• _Consignas_
1. Responde según el relato sobre Valizas:
(a) ¿Cuánto pide Andrea por noche por la cabaña?
(b) ¿Frente a qué está la cabaña que enseña Andrea?
(c) ¿Qué sostiene en pie la cabaña abandonada montada sobre palafitos?
2. ¿Puedes seguir el relato sobre Valizas a partir de su última oración?

• _Fragmento del documento_
•••

Kakela era una de esos gestores, y amablemente nos dijo que tenía llaves de un par de alojamientos, pero que como no estaban acondicionados todavía, prefería acompañarnos a ver a Andrea, una amiga que sí que tenía una cabaña preparada, al lado de su propia vivienda. Tras las presentaciones, Andrea nos enseña una cabaña de cuento frente a una pequeña laguna con patos y una barca en la entrada.
No nos puede proporcionar toallas ni sábanas, pero no nos importa porque con mantas y un edredón nos apañamos. La cabaña la tiene bien cuidada y está sencillamente decorada con gusto, y los 700 pesos que nos pide por noche (28 euros) nos parecen justos. Me siento como uno de los siete enanitos.
Atardece fantásticamente en Valizas, y andamos por la playa en dirección al arroyo, que en otras épocas del año o en temporadas con más precipitaciones, desemboca en el mar obligándote a meterte hasta la cintura o a pedir ayuda a los lugareños, si se quiere cruzar al lado sur.
Ahora no llega a la playa, lo que indica alguna barca varada con el ancla al descubierto, y se forma una laguna al principio de la arena, donde zancudas y otras aves picotean o beben, y una vencida cabaña abandonada montada sobre palafitos, sólo consigue mantenerse en pie con el sosten de unos cables.

•••

• _Registros mostrados_
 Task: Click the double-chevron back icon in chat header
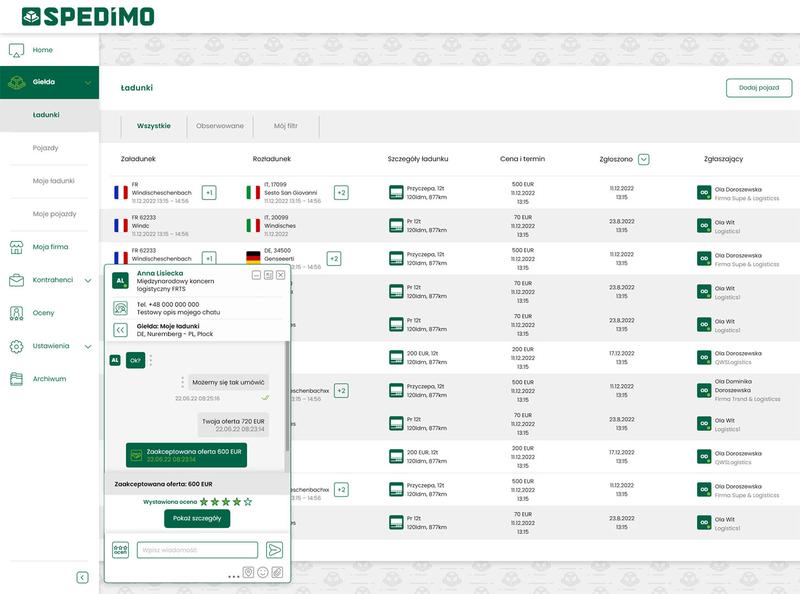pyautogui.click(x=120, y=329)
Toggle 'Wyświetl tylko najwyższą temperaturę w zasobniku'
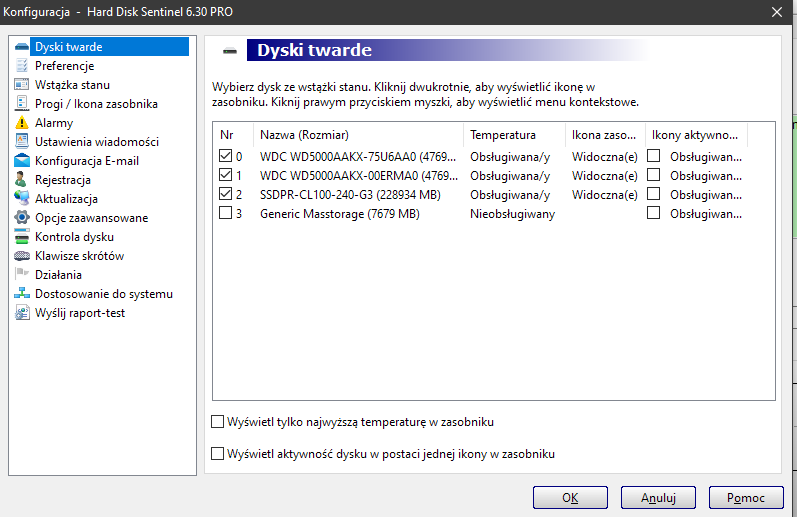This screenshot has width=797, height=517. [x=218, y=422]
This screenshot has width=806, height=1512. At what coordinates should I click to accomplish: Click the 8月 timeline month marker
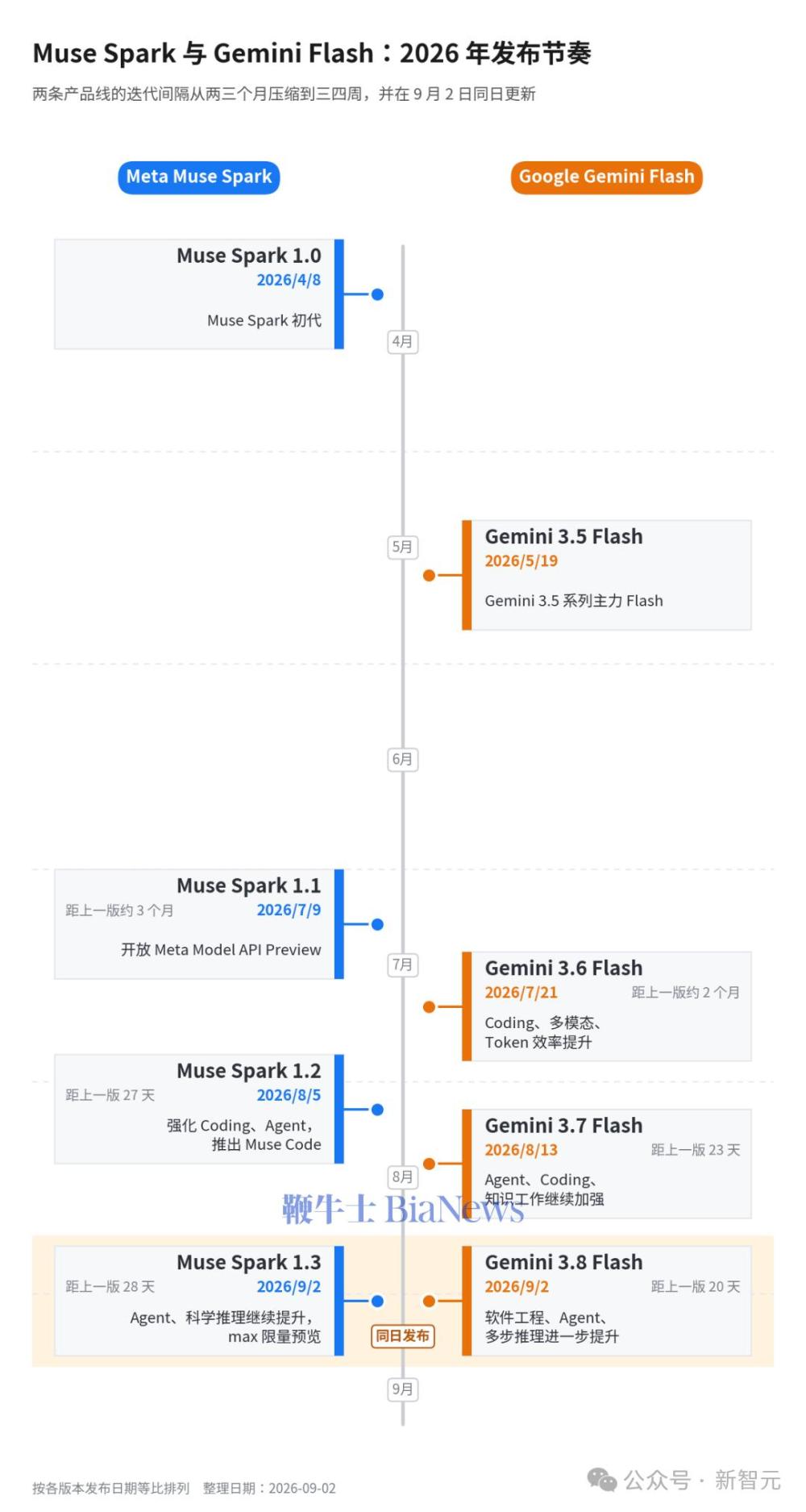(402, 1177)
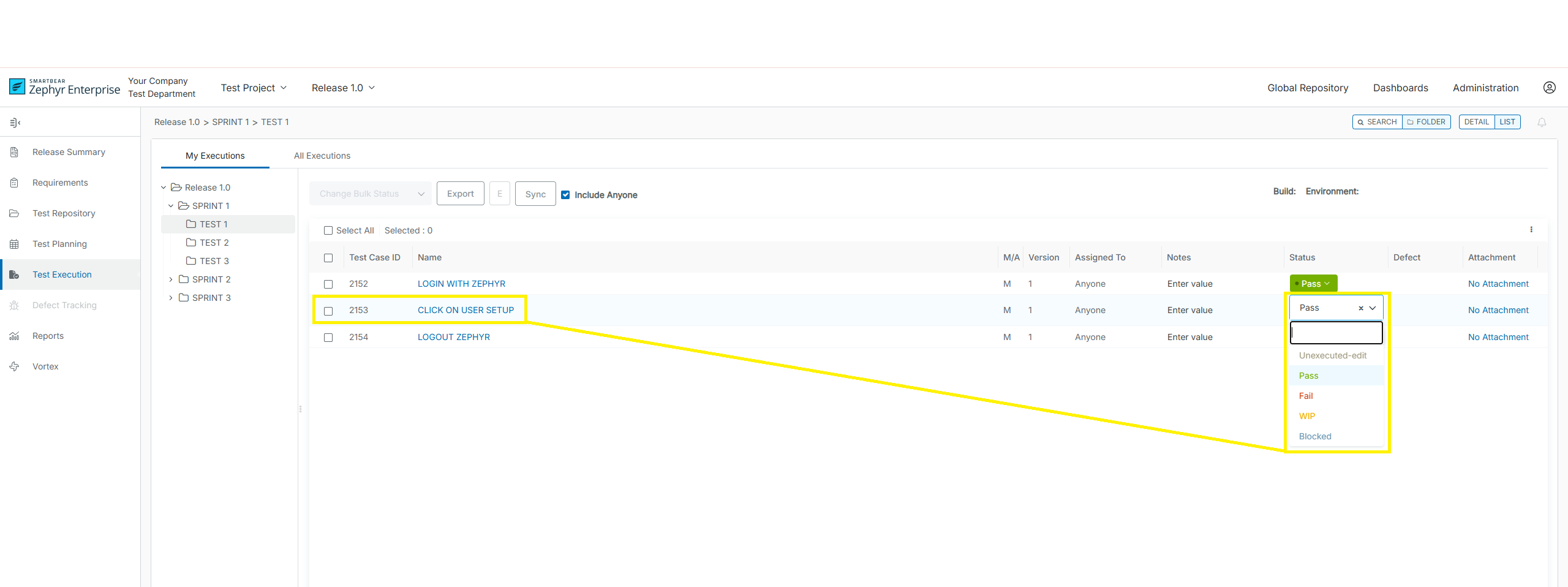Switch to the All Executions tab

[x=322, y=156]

•••

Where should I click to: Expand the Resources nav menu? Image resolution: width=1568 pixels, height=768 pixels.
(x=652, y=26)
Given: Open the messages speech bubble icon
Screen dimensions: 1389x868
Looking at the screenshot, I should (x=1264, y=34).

•••

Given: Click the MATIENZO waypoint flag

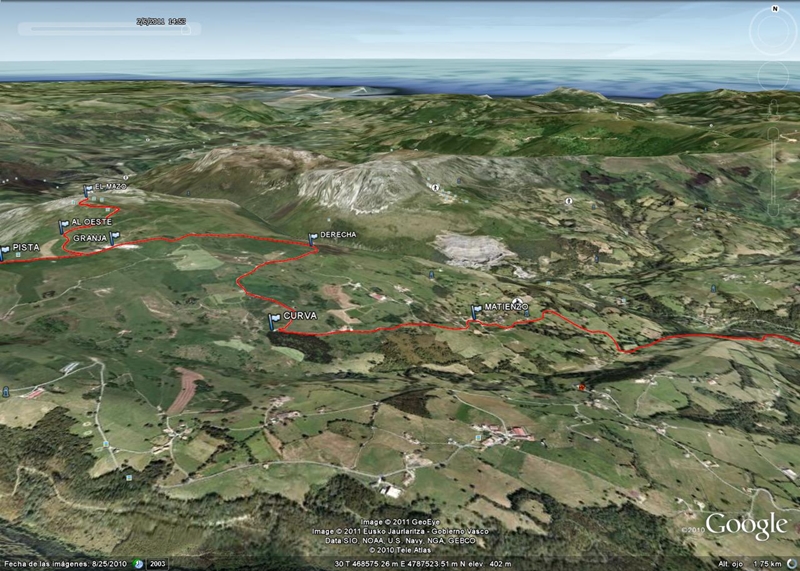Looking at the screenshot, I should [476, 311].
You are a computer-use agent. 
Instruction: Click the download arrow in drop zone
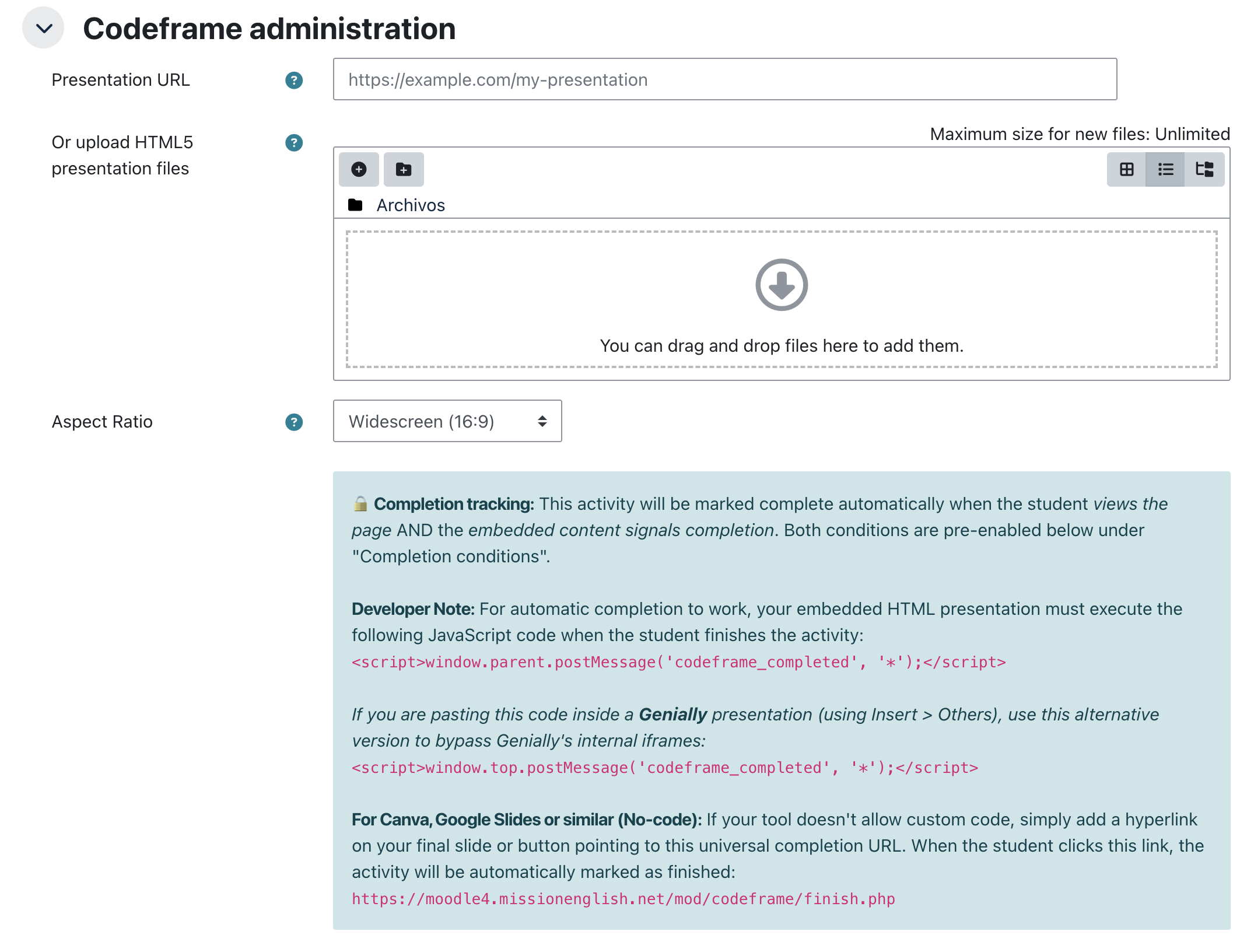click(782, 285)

•••

• _Resultados_
1.
(a) 700 pesos (28 euros).
(b) Frente a una pequeña laguna con patos.
(c) Unos cables.

2.
Nos cruzamos con unos pocos paseantes, en una u otra dirección, con carrito de bebé, perros, parejas, familias, o solitarios. El Atlántico está movido, y mirando hacia la larga franja hacia el norte, la playa se ve borrosa por la arena que flota empujada por el viento hacia el interior, y que va enterrando las cabañas de las primeras líneas de mar. Poco más allá de la laguna, formando el brazo de la primera punta, las dunas altas casi desérticas, rompen hasta prácticamente la orilla del oceano.
El lugar es tan cautivador como lo que se vive, un pingüino muerto en la orilla expulsado por el mar, un pescador que con esfuerzo extrae una red con unos cuantos pescados a los que su perro olisquea, el astro rey que desaparece, camas de moluscos y conchas que crujen bajo las pisadas, los techos de las casitas que asoman entre las dunas al borde de la playa, y bandadas de aves que despegan de la laguna hacia los islotes del interior.
Puesto el sol, reandamos el mismo camino para salir al sendero y a la calle bautizada como Carpe Diem, donde se encuentra la cabaña alquilada, y de allí a la plaza principal donde hay instalados unos cuantos juegos artesanales para los niños, y al primer almacén que vemos abierto, para comprar productos básicos, café soluble, algo de embutido, cerveza. Las sábanas nos acogen temprano, a las 8 de la noche.
No pegamos ojo. Nuestra previsión no ha sido buena, y una legión de mosquitos o el sudor pegajoso por taparnos para evitarlos, me destierran al comedor a las 3 de la mañana, con apenas unas cabezadas y una visible picada bajo un ojo. Aun así, no me siento somnoliento y me encuentro a gusto, hago café, y aprovecho para poner al día el diario, y revisar y eliminar fotos defectuosas, repetidas o aburridas, y vaciar algo las tarjetas para dejar espacio para más disparos.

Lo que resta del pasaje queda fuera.